A band further out is also formed from the higher levels - this is also right through the crystal. It is called the Conduction Band. Covalent materials have no electrons in this band unless heated or excited by some means. Metals automatically have electrons in this band - for them it is the band formed from their outer electron levels. That is why they ARE metals - the outer electrons are free to move around the whole solid in the Conduction Band.
( The reason for these bands is that electrons cannot occupy precisely the same energy levels if they have the same quantum numbers by the Pauli Exclusion Principle. Levels develop for each electron in the outer regions of the atoms and as there are about 1023 electrons in a crystal, the individual levels are effectively a band. )

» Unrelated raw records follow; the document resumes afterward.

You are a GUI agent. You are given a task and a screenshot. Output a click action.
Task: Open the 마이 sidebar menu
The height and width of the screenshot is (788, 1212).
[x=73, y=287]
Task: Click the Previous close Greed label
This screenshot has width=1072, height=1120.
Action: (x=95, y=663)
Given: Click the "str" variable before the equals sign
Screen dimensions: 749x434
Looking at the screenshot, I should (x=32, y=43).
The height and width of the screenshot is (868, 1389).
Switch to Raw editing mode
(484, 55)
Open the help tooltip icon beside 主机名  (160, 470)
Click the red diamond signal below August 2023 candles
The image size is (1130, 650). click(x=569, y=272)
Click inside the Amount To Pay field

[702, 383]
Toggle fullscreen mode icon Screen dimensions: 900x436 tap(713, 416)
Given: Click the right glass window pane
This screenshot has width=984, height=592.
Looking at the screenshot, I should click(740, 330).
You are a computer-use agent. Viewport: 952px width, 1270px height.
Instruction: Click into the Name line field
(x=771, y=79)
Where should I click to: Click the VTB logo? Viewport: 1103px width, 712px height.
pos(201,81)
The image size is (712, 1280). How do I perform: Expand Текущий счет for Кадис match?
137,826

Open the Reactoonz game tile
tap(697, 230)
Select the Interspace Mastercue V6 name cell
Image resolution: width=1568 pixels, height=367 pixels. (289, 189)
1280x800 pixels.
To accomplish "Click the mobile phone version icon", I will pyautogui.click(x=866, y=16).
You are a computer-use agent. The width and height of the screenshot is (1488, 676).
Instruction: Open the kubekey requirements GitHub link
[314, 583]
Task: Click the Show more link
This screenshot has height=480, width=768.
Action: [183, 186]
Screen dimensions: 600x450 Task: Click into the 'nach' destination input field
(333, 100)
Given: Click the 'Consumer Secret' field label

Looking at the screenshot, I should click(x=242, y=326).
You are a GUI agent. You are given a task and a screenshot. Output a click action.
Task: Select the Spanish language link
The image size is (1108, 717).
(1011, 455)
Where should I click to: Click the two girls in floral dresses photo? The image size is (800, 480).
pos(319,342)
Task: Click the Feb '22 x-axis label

Silicon and other near metals can have electrons inserted into the Conduction Band using traces of impurity atoms of similar size such as boron, phosphorus and arsenic atoms. These are close to Si etc on the Periodic Table. An example is Si with As impurities.
n-type conductors
Arsenic has one extra electron in its outer shell relative to Silicon. When introduced as a dopant, it can replace a silicon atom in the structure complete with 4 covalent electron bonds AND inject an electron into the structure loosely held to the donor by electrostatics. The arsenic atom is a donor. This electron is available for conduction with a small amount of extra energy to boost them into the Conduction Band, leaving a positively charged As atom residing in the structure. These semiconductors are called n-type for negative electron conduction.
p-type conductors
Using boron dopants, we end with a structure LACKING electrons in some places as boron has only three outer electrons. An extra electron is "borrowed" from elsewhere to make up the bond. The boron atom is called an acceptor. It will sit in the crystal as a negative charge. As the replacement can come from anywhere, the LACK of electron (a "hole") is moveable and equivalent to a mobile positive charge. This type of semiconductor is a p-type conductor. The mobile electrons are boosted into the discrete energy levels of the dopant just above the Valence band from the Valence Band to move around creating the holes in the Valence Band. The p-type "holes" move in the Valence Band.